Wenn es um den Zweiten Weltkrieg geht, haben wir es zudem nicht nur mit der einen Erinnerung zu tun. Wir finden inzwischen mindestens zwei miteinander konkurrierende Narrative: Das eine handelt von deutscher Täterschaft oder von historischer Verantwortung, die politisch mit dem institutionellen Gedenken beschworen wird. Das andere Narrativ sind Deutsche, die Opfer waren oder potenziellen Opfern geholfen, also zum Beispiel Juden versteckt haben. Zwischen diesen beiden Erzählungen darüber, was uns historisch ausmacht, verläuft ein Riss durch das kollektive Gedächtnis und das kollektive Selbstverständnis der Deutschen.

Geht denn das überhaupt, sich kollektiv an etwas zu erinnern?

Ja, ähnlich wie ein Individuum verfügen auch Gruppen von Menschen über ein Gedächtnis oder stellen eines her, indem sie Erzählungen über die Vergangenheit teilen. Es entsteht ein kollektives Gedächtnis. Die Idee des kollektiven Gedächtnisses, so wie es heute wissenschaftlich verstanden wird, geht auf den französischen Soziologen Maurice Halbwachs zurück, der übrigens 1945 im KZ Buchenwald an den Folgen der Inhaftierung starb. Auch die Psychoanalytiker Sigmund Freud und Carl Gustav Jung machten sich schon Gedanken über ein kollektives Gedächtnis.

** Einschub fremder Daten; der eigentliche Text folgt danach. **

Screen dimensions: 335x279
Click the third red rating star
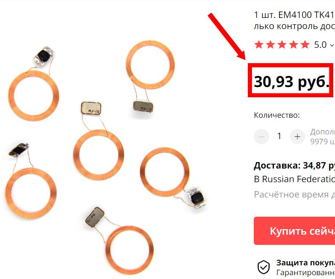tap(282, 44)
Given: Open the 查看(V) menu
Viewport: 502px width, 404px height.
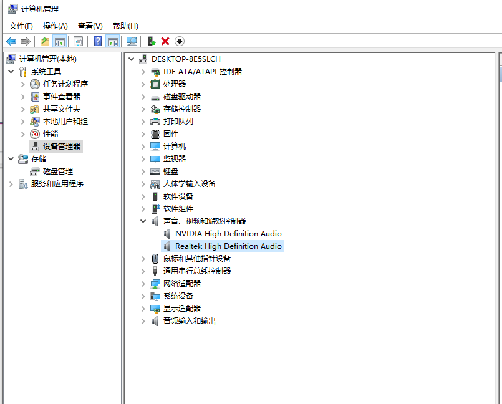Looking at the screenshot, I should tap(89, 26).
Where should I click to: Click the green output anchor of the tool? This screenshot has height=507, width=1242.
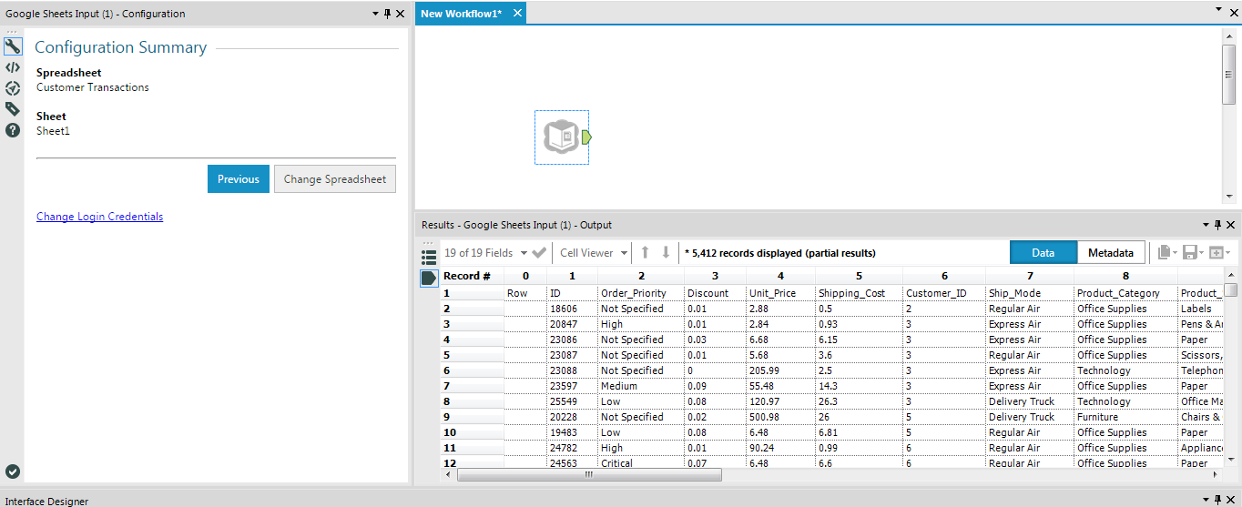tap(586, 137)
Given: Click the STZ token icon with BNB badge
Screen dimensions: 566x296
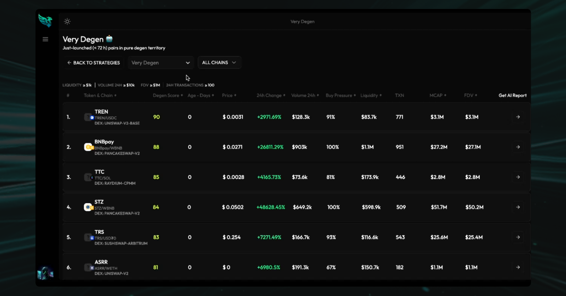Looking at the screenshot, I should [88, 206].
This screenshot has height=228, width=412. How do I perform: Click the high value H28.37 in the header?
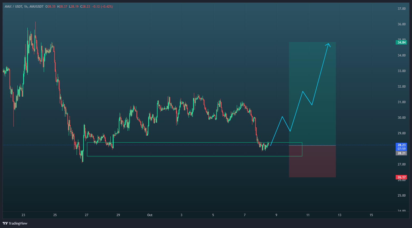point(62,7)
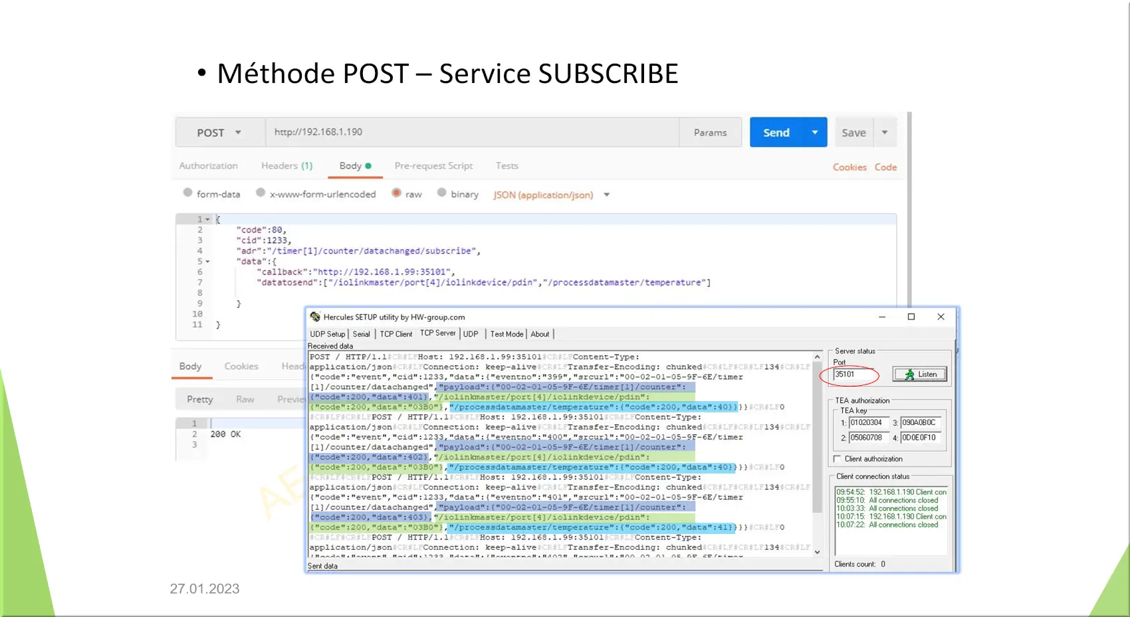Switch to the TCP Client tab
Image resolution: width=1130 pixels, height=617 pixels.
(x=396, y=334)
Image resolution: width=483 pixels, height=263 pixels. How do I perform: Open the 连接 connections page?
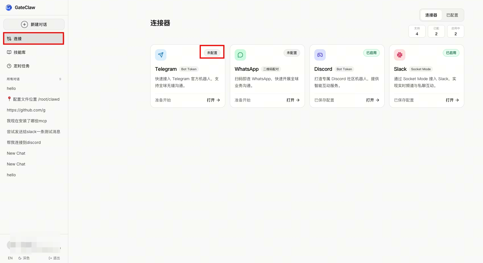[18, 39]
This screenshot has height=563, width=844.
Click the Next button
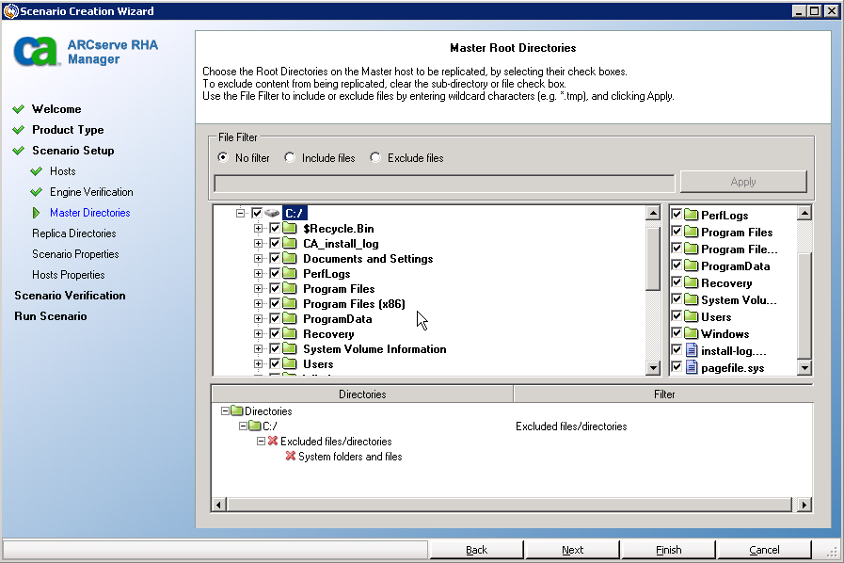tap(572, 549)
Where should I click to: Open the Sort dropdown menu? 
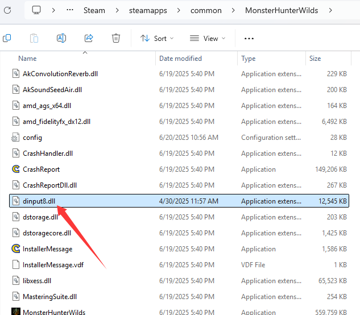point(157,38)
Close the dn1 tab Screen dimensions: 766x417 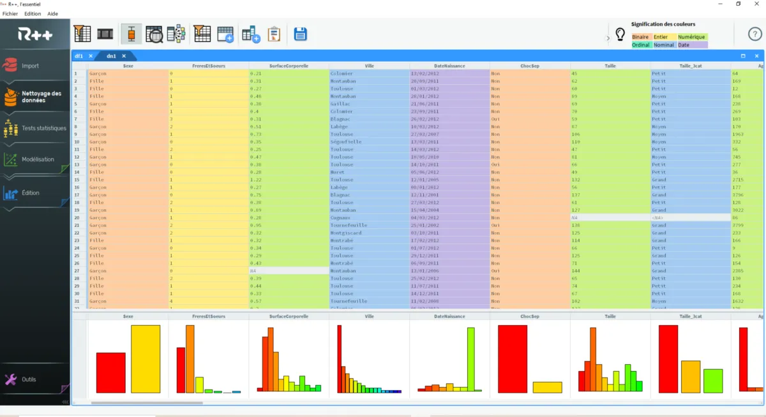125,56
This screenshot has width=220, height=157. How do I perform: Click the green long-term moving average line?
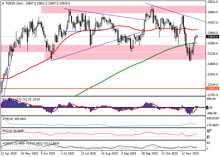(126, 67)
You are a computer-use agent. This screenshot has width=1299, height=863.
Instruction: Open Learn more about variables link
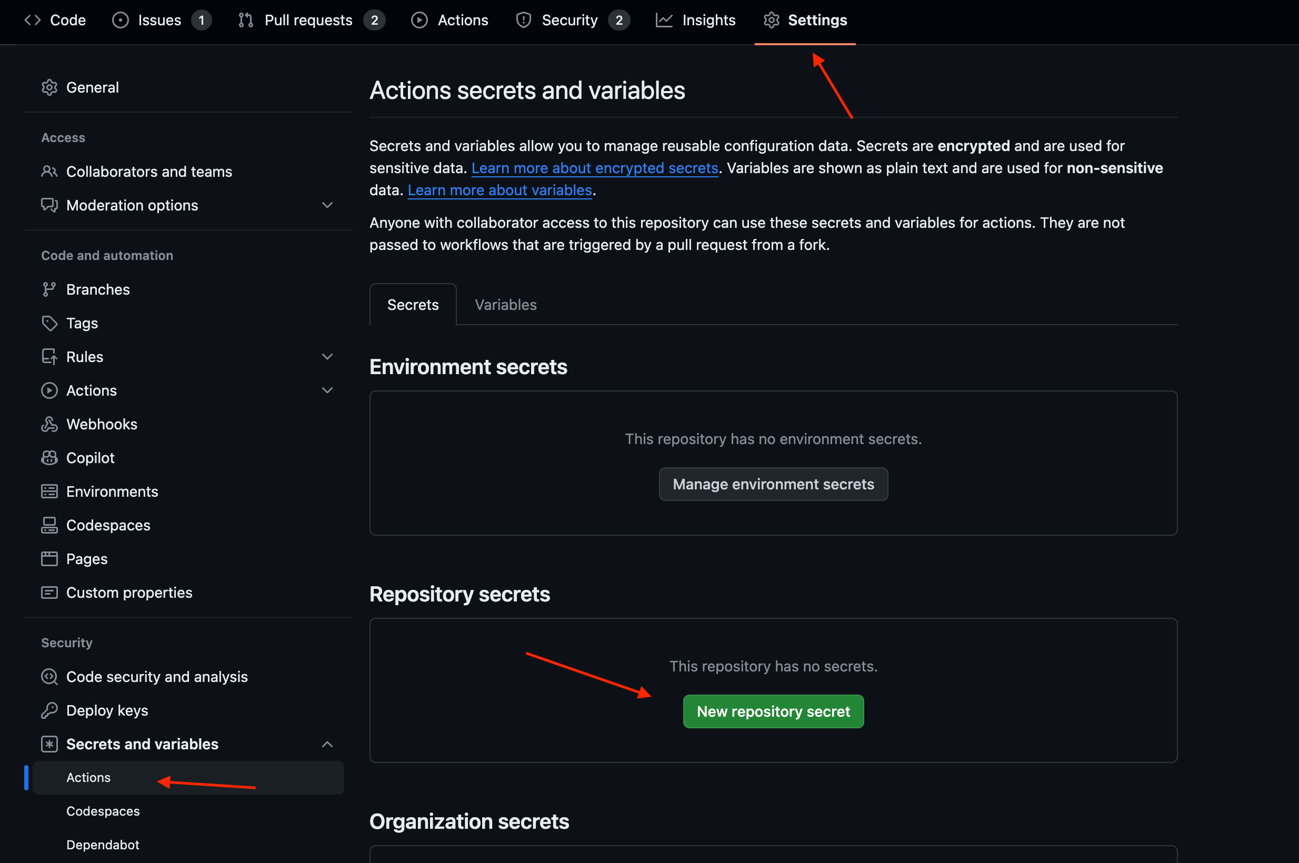coord(499,190)
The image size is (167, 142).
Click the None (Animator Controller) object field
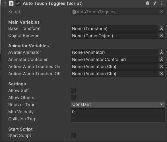click(115, 59)
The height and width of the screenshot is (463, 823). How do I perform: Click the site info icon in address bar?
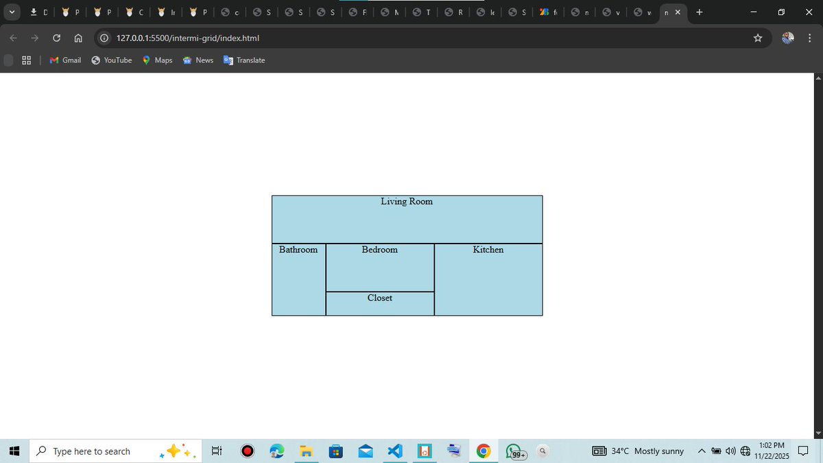click(103, 38)
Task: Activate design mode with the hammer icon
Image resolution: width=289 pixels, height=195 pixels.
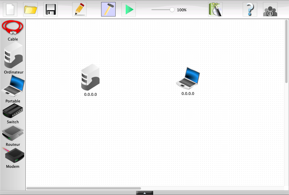Action: click(x=108, y=9)
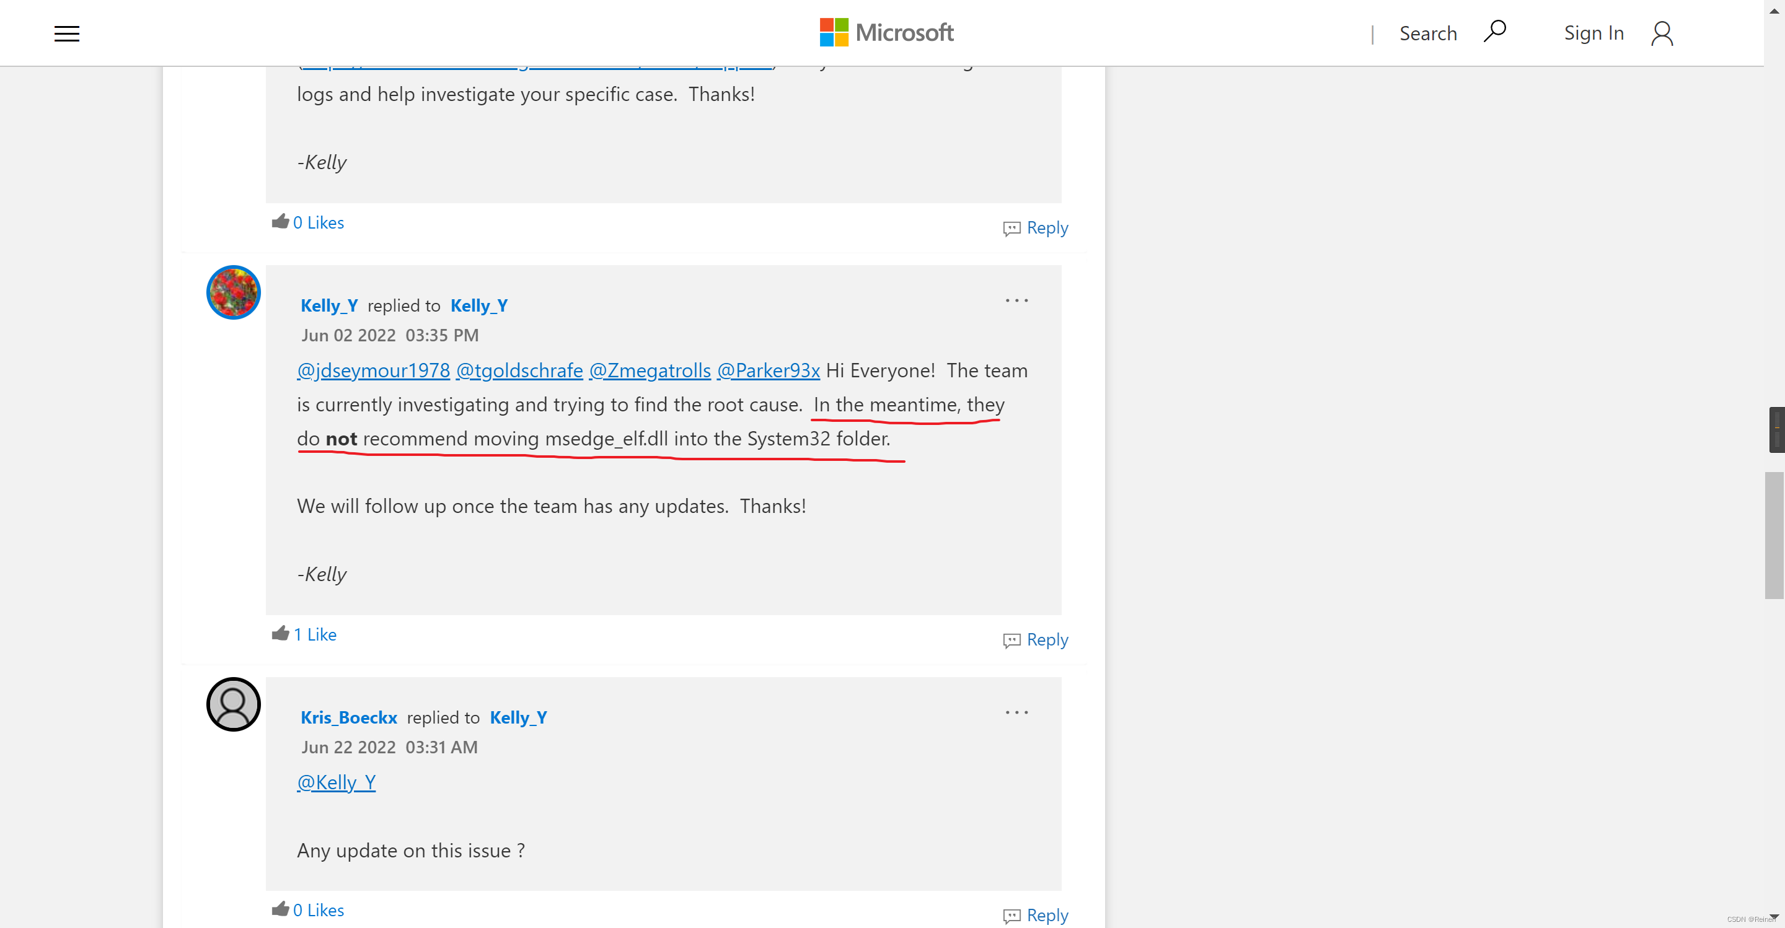
Task: Click the Microsoft logo
Action: tap(886, 33)
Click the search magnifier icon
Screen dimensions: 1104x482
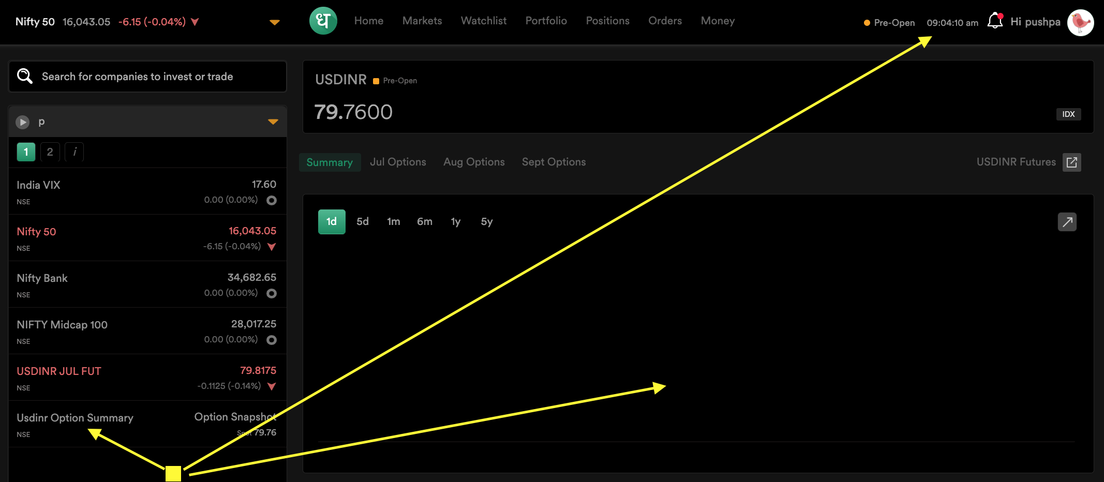[x=24, y=77]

Wie kann ich mir das vorstellen?

Erinnern Sie sich noch an den 11. September 2001?

Ja, ziemlich gut sogar. Ich war an dem Tag ab dem späten Nachmittag zu Hause, schaute bis Mitternacht Fernsehen und telefonierte zwischendurch immer wieder mit Freunden.

Es ist doch faszinierend, dass die meisten von uns sich noch daran erinnern, mit wem wir zusammen waren oder wie wir uns gefühlt haben. Neben den Inhalten erinnern wir aber auch Bilder, Geräusche, manchmal Gerüche, die oft sehr emotionale Anteile haben. Solche Erinnerungen wie die an den 11. September nennt man Blitzlichterinnerungen, die oft ganze Regionen und Generationen verbinden. Es entsteht eine kollektive Erinnerung. 

Wir sprechen über solche kollektiven Erinnerungen und lassen sie dadurch zu unserer eigenen Geschichte werden, indem wir sie ausschmücken oder Teile weglassen. Weil wir sie immer wieder teilen, werden die Erinnerungen zu einer zutiefst sozialen Erfahrung. Sie geben uns Richtung und definieren, wer wir sind und warum wir sind, wie wir sind. Wenn wir von nationaler Erinnerungskultur sprechen, definieren kollektive Erinnerungen auch, was von uns erwartet wird und wie andere Länder uns sehen. Erinnern ist so gesehen immer auch hochpolitisch.

Und entsprechend umkämpft.

Ja, spätestens seit Richard von Weizsäckers berühmter Rede 1985 gibt es die Diskussion darum, ob das Ende des Zweiten Weltkriegs für die Deutschen Befreiung oder Niederlage war. Das ist auch heute noch umstritten, weil der Begriff der Befreiung in gewisser Weise nahelegt, dass die Deutschen 1945 Unterdrückte waren, die von den Alliierten nur noch befreit werden mussten. Das verschleiert, dass ein Großteil der Deutschen das nationalsozialistische System unterstützte, und davon profitiert oder es zumindest geduldet hat. Mit der Sprache, mit der wir Geschichten erzählen, erzählen wir viel mehr als nur den bloßen Inhalt.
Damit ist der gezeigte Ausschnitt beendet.